WMGX (93.1 MHz "Coast 93.1") is a commercial FM radio station in Portland, Maine. The station's coverage area reaches across most of Southern Maine and into portions of Southeastern New Hampshire. WMGX airs an Adult Top 40 radio format and is owned by Saga Communications.  Studios and offices are on Western Avenue in South Portland.

WMGX has an effective radiated power (ERP) of 50,000 watts.  The transmitter is off Presumpscot Street in Portland, near Interstate 295.  It broadcasts in the HD Radio hybrid format.  The HD2 subchannel carries the talk radio programming of sister station AM 560 WGAN.  And the HD3 subchannel carries the Bible Broadcasting Network's Christian radio programming, which feeds FM translator W286CU at 105.1 MHz in Saco, Maine.

History
On June 10, 1977, WMGX first signed on the air.  It was owned by Sunshine Broadcasting and played a soft rock format as "Magic 93."  Artists included James Taylor, Carole King, Cat Stevens and Carly Simon.  Announcers did not talk over the music.  Several songs were played in a row, with no talking between the songs.

From the mid-to-late-1980s and through the 1990s, WMGX was owned by the Portland Radio Group, LLC., which also operated talk radio station 560 AM WGAN, country music station 101.9 WPOR and "Oldies" (1950s and 1960s hits) station 100.9 WYNZ. WMGX had a unique format, blending classic, soft, and progressive rock with adult contemporary music. At this time, the station claimed that "[It] never [played] the same song twice [in one 24-hour period]," a boast that it later backed up with a monetary prize to anyone who caught the station doing so.

In 1992, WMGX and WGAN were acquired by Saga Communications.  On March 9, 2006, 29 years after the station's launch, WMGX changed format.
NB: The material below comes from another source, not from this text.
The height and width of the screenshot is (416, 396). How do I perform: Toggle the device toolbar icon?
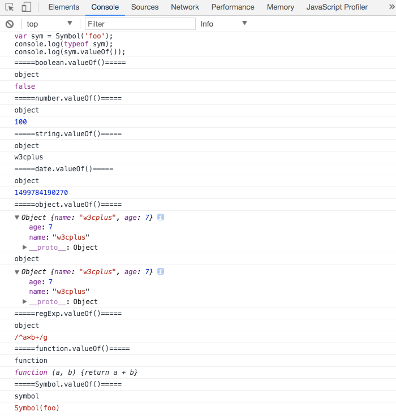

The station then became "Coast 93.1," with a hot adult contemporary format, playing music from the "80s, 90s and Now".

WMGX eventually dropped the "80s, 90s and Now" slogan and changed it to "Today's Best Mix" in order to reflect the playlist from the current and recent Top 40 charts, minus any songs deemed too hard-edged or rap-oriented.  Songs from the last couple of decades also were heard but WMGX rarely played any song recorded before 1990.

As of April 2016, to compete more with the long dominant Top 40 station 97.9 WJBQ, WMGX shifted to an Adult Top 40 format under the branding of "Portland's Adult Hit Music Station." The station currently acts as a hybrid between a Hot AC and a Mainstream Top 40 station.  On Sunday mornings, WMGX airs the nationally syndicated show "American Top 40" with Ryan Seacrest.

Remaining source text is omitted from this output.